▶ _Assignment_: The answer should hold exactly the lines of the entries below from the one containing "Screen dimensions: 1456x819" through the last line, both included.

(Saved data entries)
═══
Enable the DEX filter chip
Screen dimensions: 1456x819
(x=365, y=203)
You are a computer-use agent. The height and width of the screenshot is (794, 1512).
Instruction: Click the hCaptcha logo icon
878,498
═══
▶ _Task result_:
Screen dimensions: 1456x819
(x=365, y=203)
You are a computer-use agent. The height and width of the screenshot is (794, 1512).
Instruction: Click the hCaptcha logo icon
878,498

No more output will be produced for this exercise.